__WHAT YOU HAVE TO DO__:
Return exactly the lines of the data below, from the one that contains "This screenshot has" through the final line, and leave out every picture.

--- START ---

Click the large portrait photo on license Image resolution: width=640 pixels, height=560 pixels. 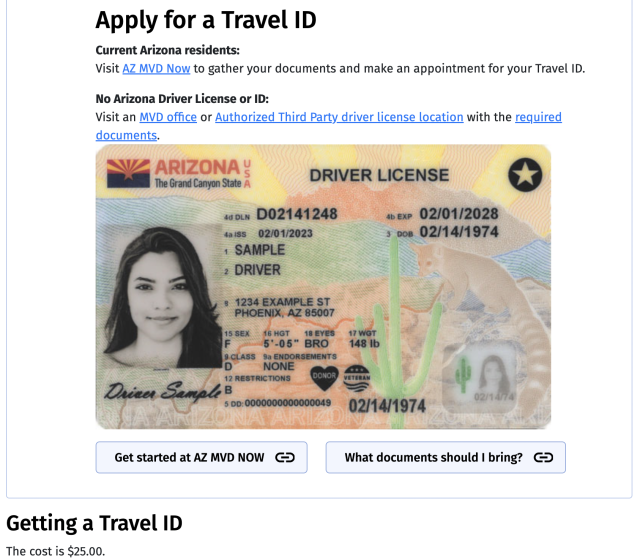pos(161,297)
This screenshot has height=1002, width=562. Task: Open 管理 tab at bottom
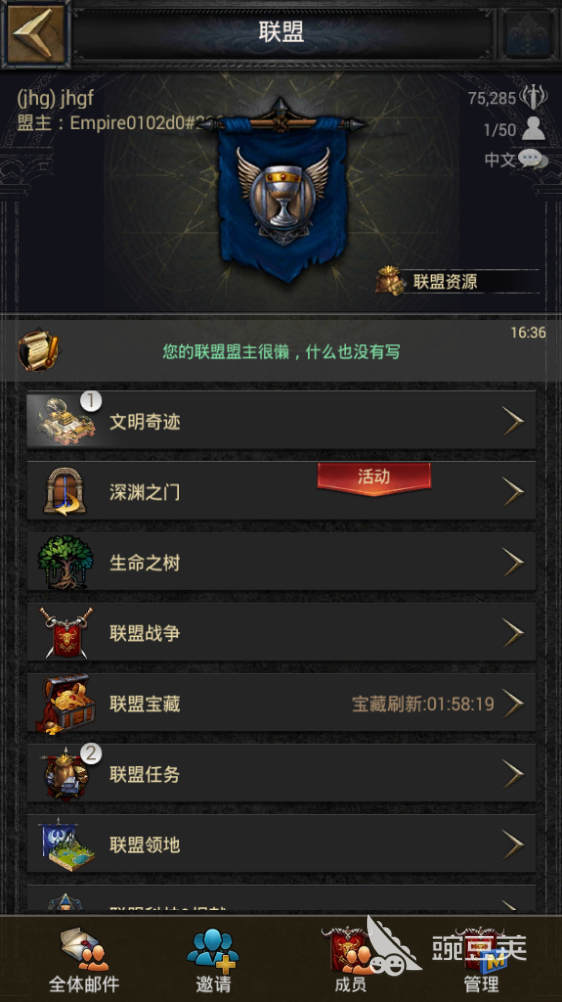click(481, 960)
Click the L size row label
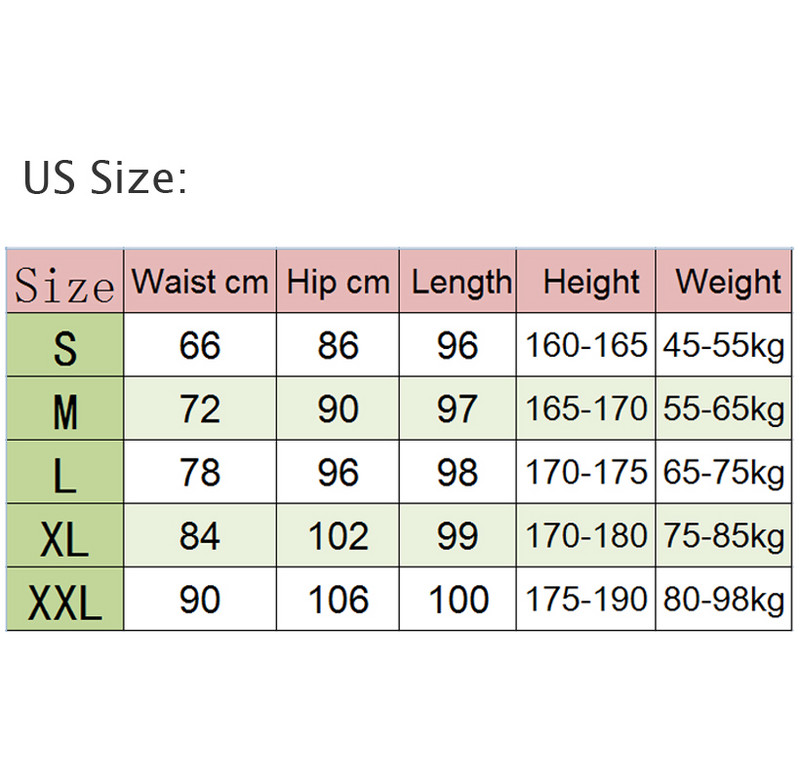 coord(65,474)
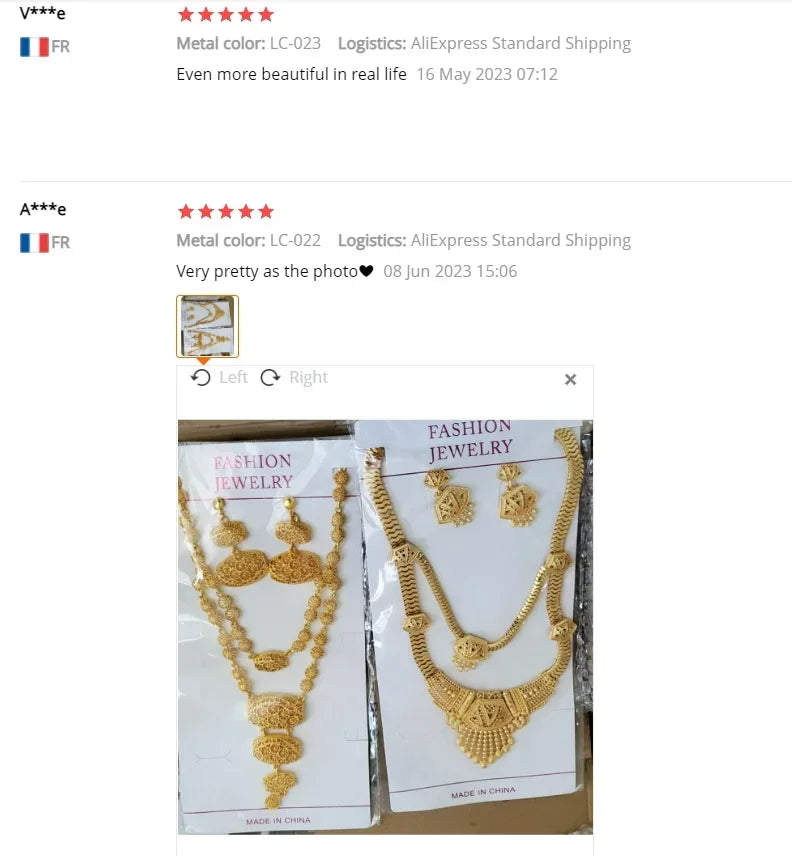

--- END ---

__ANSWER TO THIS EXERCISE__:
This screenshot has height=1002, width=562. Task: Open 管理 tab at bottom
click(481, 960)
Click the L size row label
 coord(65,474)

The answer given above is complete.